'''

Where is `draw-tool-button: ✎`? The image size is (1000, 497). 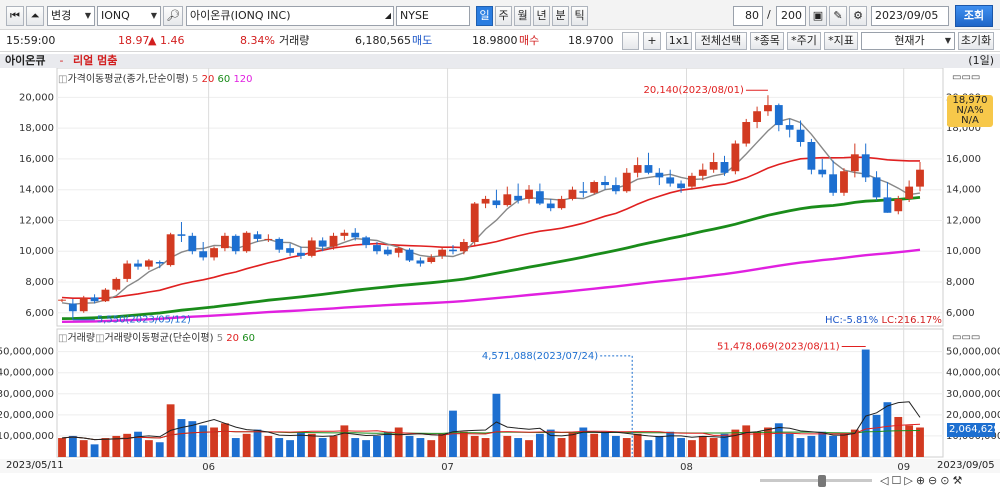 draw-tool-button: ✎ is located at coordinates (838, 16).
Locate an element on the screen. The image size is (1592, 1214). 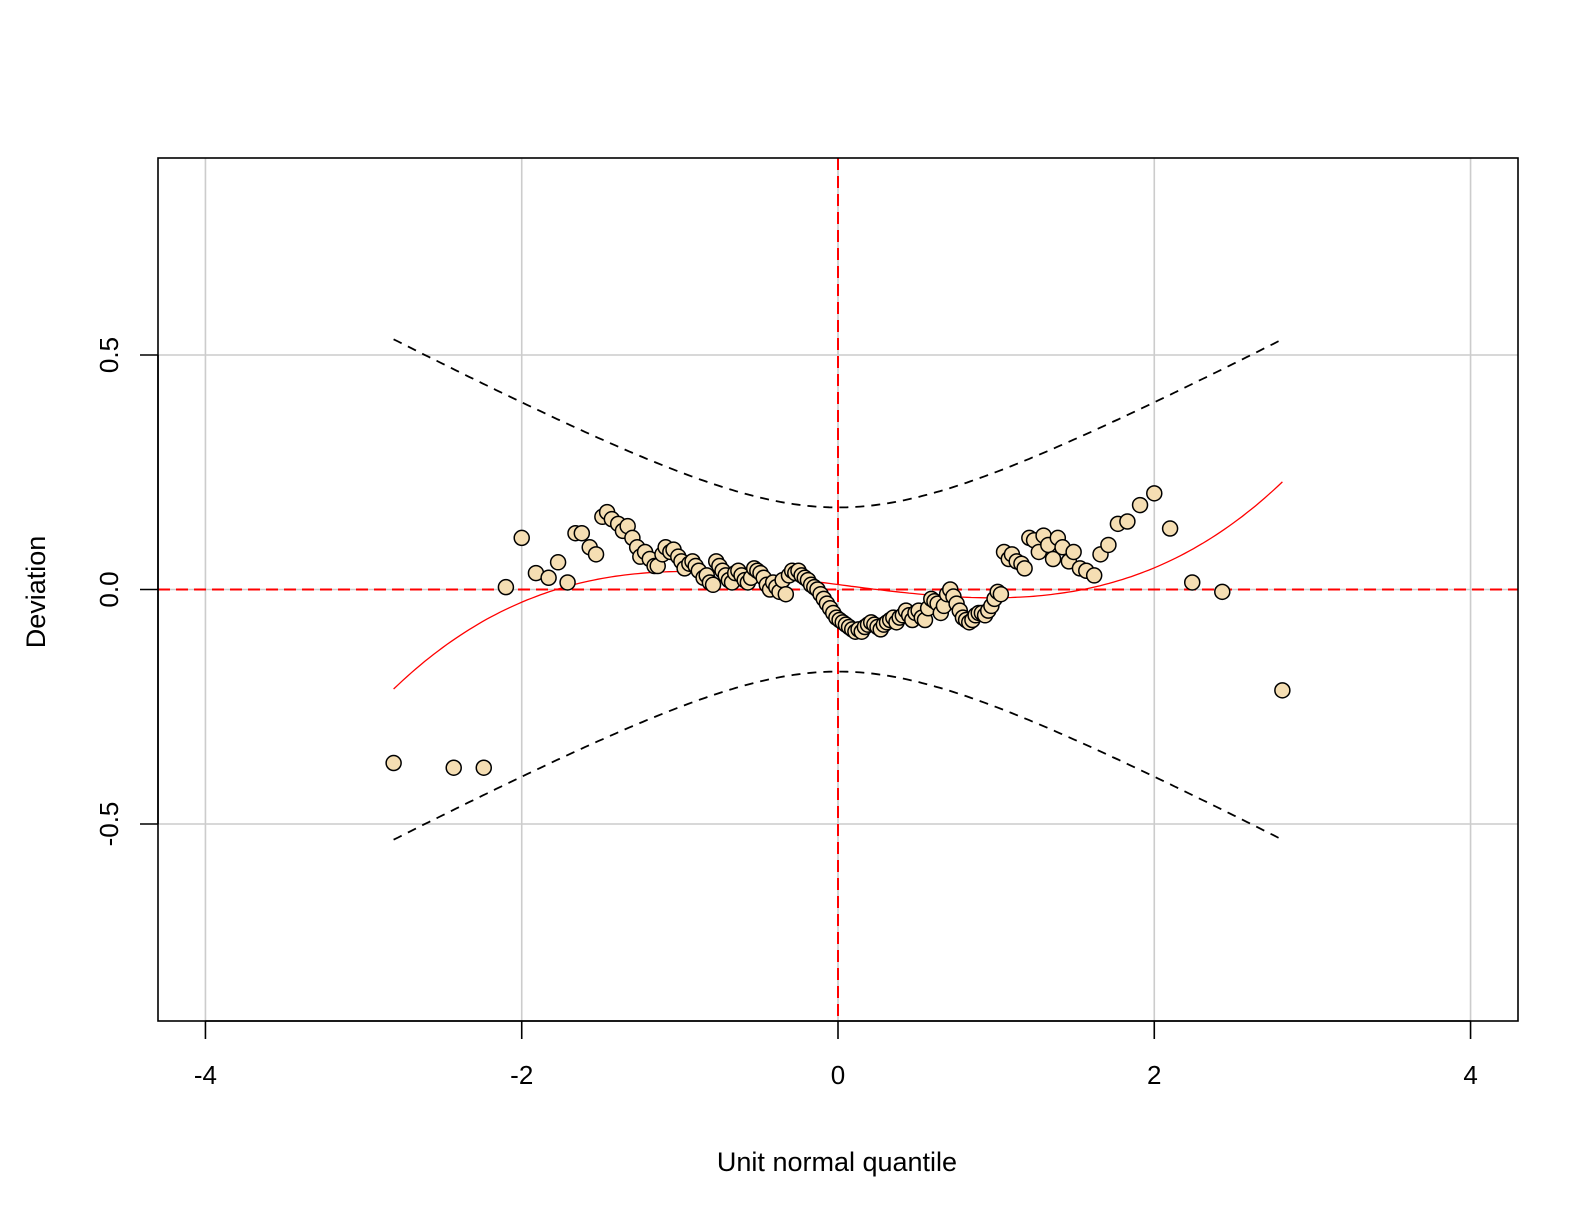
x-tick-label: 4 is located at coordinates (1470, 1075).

'''
'''

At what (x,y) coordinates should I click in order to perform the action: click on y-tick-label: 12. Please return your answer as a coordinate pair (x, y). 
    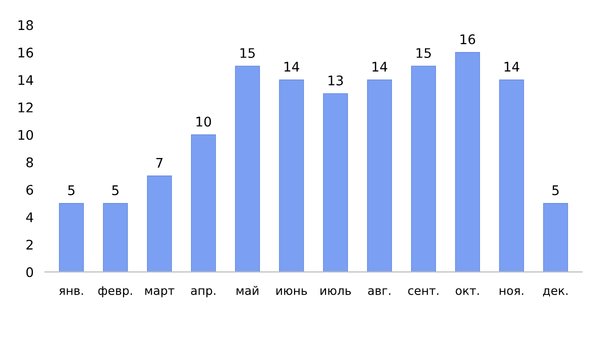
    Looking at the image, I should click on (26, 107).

'''

> [Work to be completed]:
Copy every row from the line containing "Locate an element" down to the line containing "x-tick-label: 4 is", both ends included, omitting the pictures.

> [Answer to this task]:
Locate an element on the screen. The image size is (1592, 1214). 
x-tick-label: 4 is located at coordinates (1470, 1075).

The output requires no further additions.